» Problem to work on:
Render the items from the line containing "Image resolution: width=1536" through the line containing "center [482, 569].", both included, as a JSON list of strings with one string per line. Leave out any blank lines.

Stored data entries

+---+

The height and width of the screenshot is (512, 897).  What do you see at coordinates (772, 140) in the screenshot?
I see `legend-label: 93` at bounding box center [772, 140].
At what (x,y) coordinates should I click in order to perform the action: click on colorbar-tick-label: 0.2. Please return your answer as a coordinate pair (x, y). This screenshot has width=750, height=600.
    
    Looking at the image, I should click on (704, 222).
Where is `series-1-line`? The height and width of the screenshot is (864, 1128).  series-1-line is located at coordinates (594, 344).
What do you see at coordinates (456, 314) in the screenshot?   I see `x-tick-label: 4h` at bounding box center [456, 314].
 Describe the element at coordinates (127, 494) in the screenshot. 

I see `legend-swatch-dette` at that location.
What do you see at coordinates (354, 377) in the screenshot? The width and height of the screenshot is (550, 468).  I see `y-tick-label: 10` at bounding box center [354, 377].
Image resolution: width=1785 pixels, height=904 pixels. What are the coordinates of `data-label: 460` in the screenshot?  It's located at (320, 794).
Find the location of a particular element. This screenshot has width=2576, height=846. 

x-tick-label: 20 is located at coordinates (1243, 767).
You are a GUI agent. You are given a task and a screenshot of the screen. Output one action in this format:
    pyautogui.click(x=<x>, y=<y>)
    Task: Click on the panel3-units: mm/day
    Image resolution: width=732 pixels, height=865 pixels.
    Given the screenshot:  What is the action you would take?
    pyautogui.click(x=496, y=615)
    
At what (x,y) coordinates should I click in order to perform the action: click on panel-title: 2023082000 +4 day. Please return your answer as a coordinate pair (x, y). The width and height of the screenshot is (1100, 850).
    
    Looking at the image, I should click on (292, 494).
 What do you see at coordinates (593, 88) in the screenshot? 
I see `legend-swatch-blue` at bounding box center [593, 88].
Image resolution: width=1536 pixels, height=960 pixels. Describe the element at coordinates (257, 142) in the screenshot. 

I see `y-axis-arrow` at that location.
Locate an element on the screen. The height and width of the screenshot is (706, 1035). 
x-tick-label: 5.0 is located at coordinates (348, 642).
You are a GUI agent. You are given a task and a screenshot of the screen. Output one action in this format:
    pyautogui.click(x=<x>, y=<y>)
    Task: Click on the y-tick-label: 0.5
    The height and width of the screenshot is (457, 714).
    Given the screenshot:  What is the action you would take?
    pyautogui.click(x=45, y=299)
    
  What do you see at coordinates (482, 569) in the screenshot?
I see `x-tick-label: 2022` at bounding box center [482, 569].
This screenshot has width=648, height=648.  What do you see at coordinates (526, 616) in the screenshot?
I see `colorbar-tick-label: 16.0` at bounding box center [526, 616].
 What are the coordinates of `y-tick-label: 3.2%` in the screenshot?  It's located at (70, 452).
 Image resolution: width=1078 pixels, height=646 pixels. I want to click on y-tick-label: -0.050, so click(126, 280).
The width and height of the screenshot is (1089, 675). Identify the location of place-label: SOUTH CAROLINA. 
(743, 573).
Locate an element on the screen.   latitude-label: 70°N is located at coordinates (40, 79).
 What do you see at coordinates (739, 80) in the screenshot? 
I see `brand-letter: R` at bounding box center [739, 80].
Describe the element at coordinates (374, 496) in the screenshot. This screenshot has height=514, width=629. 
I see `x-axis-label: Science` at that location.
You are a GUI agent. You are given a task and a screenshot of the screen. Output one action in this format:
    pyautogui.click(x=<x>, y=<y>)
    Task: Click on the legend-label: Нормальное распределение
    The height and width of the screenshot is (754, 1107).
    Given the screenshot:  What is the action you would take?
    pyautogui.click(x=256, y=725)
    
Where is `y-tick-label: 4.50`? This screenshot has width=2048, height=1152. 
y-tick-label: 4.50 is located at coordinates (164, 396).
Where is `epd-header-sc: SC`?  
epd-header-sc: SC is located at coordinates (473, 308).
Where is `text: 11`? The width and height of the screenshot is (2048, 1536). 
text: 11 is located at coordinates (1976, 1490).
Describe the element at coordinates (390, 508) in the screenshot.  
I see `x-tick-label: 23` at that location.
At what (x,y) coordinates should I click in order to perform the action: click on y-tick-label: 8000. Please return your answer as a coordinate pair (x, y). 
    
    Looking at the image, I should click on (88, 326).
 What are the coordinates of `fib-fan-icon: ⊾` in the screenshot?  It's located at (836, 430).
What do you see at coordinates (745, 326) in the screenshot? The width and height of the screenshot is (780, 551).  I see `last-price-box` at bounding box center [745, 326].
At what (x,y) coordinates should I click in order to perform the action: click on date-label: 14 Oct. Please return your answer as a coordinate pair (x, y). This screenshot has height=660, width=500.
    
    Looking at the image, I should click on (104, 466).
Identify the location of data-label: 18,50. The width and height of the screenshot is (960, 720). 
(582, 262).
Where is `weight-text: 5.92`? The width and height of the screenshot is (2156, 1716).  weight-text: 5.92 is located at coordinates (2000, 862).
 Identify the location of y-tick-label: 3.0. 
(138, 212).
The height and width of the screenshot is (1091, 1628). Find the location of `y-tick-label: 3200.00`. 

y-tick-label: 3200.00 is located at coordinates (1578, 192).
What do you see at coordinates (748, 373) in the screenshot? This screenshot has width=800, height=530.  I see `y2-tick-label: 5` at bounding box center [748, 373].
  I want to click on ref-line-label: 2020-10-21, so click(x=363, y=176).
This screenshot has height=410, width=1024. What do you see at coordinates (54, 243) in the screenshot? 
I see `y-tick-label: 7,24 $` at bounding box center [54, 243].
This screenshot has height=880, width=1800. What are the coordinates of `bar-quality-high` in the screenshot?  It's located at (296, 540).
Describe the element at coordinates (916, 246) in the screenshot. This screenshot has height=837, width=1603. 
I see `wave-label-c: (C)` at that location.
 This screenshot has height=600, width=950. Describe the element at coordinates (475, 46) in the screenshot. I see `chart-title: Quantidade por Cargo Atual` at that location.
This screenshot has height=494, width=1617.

+---+

» Task output:
[
  "Image resolution: width=1536 pixels, height=960 pixels. Describe the element at coordinates (257, 142) in the screenshot. ",
  "I see `y-axis-arrow` at that location.",
  "Locate an element on the screen. The height and width of the screenshot is (706, 1035). ",
  "x-tick-label: 5.0 is located at coordinates (348, 642).",
  "You are a GUI agent. You are given a task and a screenshot of the screen. Output one action in this format:",
  "    pyautogui.click(x=<x>, y=<y>)",
  "    Task: Click on the y-tick-label: 0.5",
  "    The height and width of the screenshot is (457, 714).",
  "    Given the screenshot:  What is the action you would take?",
  "    pyautogui.click(x=45, y=299)",
  "  What do you see at coordinates (482, 569) in the screenshot?",
  "I see `x-tick-label: 2022` at bounding box center [482, 569]."
]